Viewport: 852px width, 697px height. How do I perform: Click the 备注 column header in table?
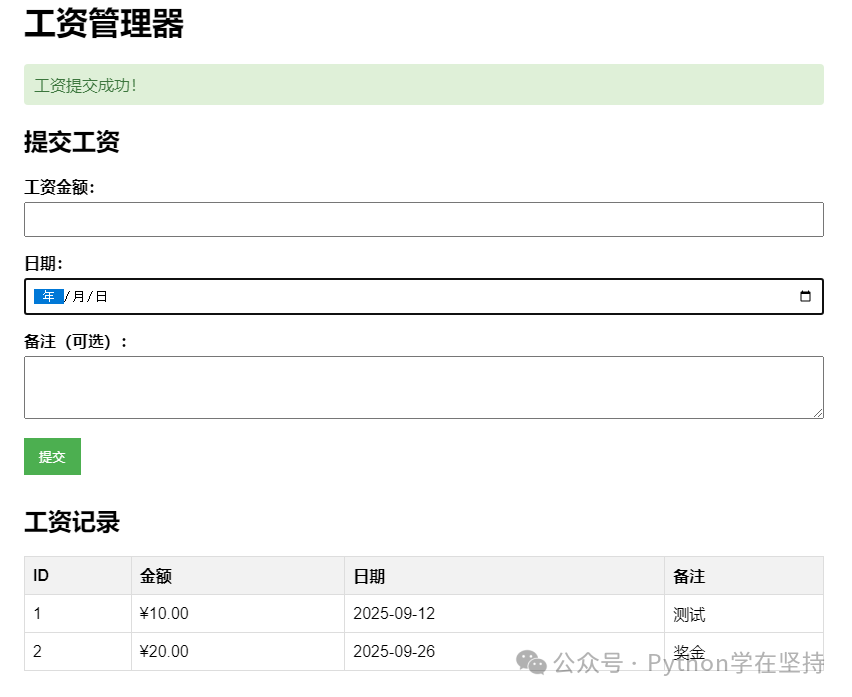(744, 575)
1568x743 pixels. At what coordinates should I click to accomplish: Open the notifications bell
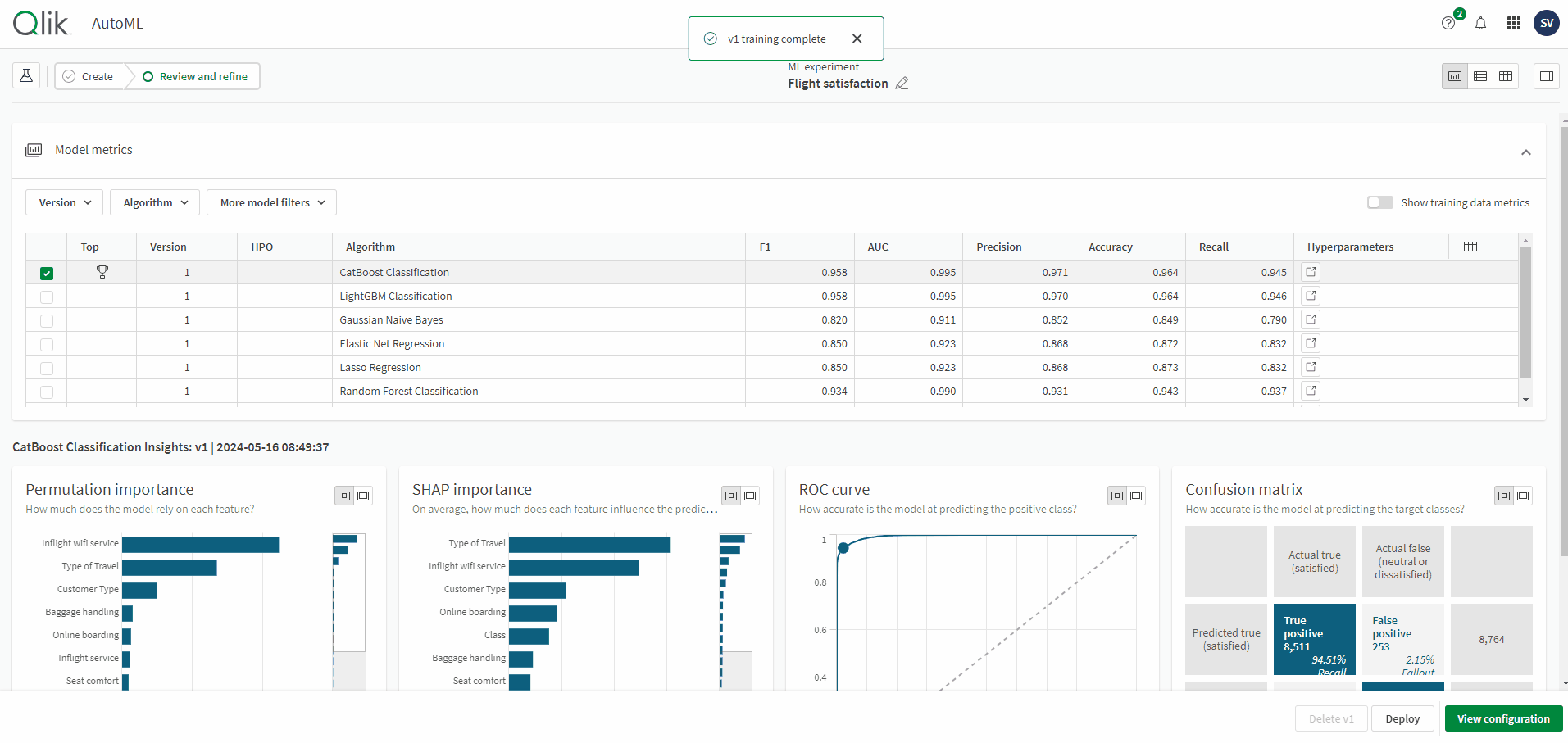pos(1480,24)
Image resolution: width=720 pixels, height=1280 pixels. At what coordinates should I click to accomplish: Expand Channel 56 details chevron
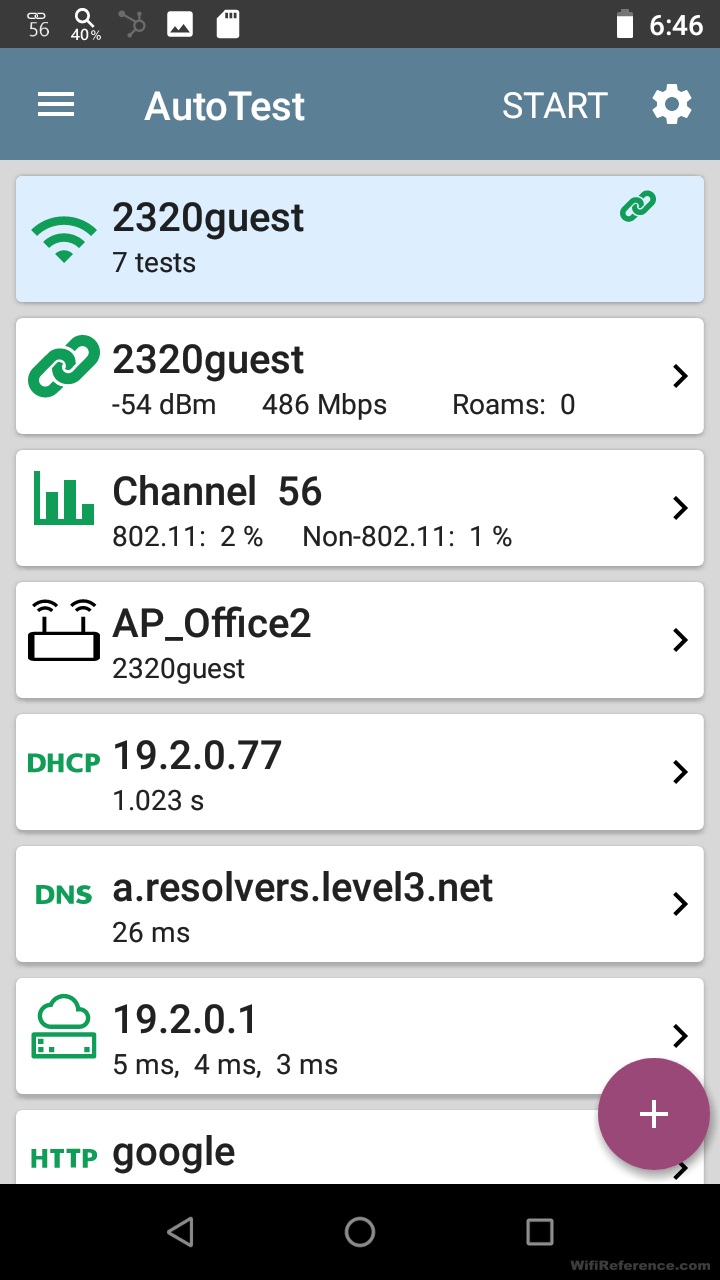click(x=680, y=508)
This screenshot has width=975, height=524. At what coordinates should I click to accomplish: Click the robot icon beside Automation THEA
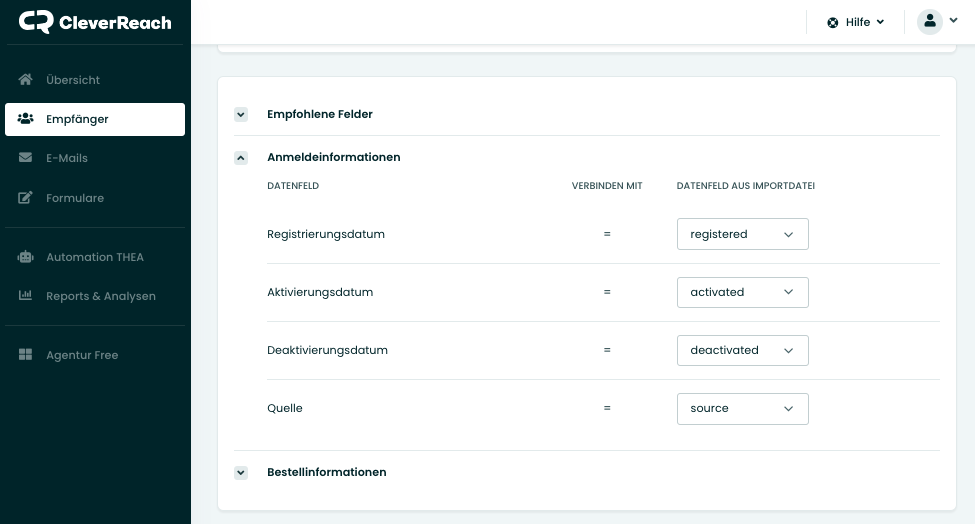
━━━━━━━━━━━━━━━━
Output all lines above precisely. Pictures are to be left out.

Viewport: 852px width, 697px height. How do I perform: Click the 备注 column header in table?
(744, 575)
1568x743 pixels. At what coordinates should I click to accomplish: Open the notifications bell
pos(1480,24)
Image resolution: width=720 pixels, height=1280 pixels. At what coordinates should I click to accomplish: Expand Channel 56 details chevron
click(x=680, y=508)
This screenshot has width=975, height=524. At what coordinates should I click to accomplish: Click the robot icon beside Automation THEA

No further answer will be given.